Required work: Could you print out the Moz and Semrush comparison below word for word, in full?

Source text:
This feature is definitely handy and gives you a lot of food for thought when it comes to what topics and phrases cover on your site. However, you will need to review the output carefully, as some of the suggested topics can be a bit off target.
Free trials of Moz and Semrush
Using SEO tools like Moz and Semrush can represent a significant monthly investment, so it’s important to road test these products before committing. Fortunately, both products let you do this.
Semrush’s standard trial is shorter, lasting 7 days — but the company has recently made a double-length free trial available, which you can access (for a limited time only) using this special link.
Data sources for keyword research
One thing that’s worth noting with regard to both Moz and Semrush is that all the data they provide for keyword research is, generally speaking, based on search results in Google.
Unlike competitor Ahrefs, they don’t source data from other search engines like Bing, Yahoo, YouTube, Baidu or Amazon.

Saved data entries
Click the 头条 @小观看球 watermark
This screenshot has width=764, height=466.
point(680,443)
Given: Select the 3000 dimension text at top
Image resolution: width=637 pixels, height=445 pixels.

Response area:
This feature is definitely handy and gives you a lot of food for thought when it comes to what topics and phrases cover on your site. However, you will need to review the output carefully, as some of the suggested topics can be a bit off target.
Free trials of Moz and Semrush
Using SEO tools like Moz and Semrush can represent a significant monthly investment, so it’s important to road test these products before committing. Fortunately, both products let you do this.
Semrush’s standard trial is shorter, lasting 7 days — but the company has recently made a double-length free trial available, which you can access (for a limited time only) using this special link.
Data sources for keyword research
One thing that’s worth noting with regard to both Moz and Semrush is that all the data they provide for keyword research is, generally speaking, based on search results in Google.
Unlike competitor Ahrefs, they don’t source data from other search engines like Bing, Yahoo, YouTube, Baidu or Amazon.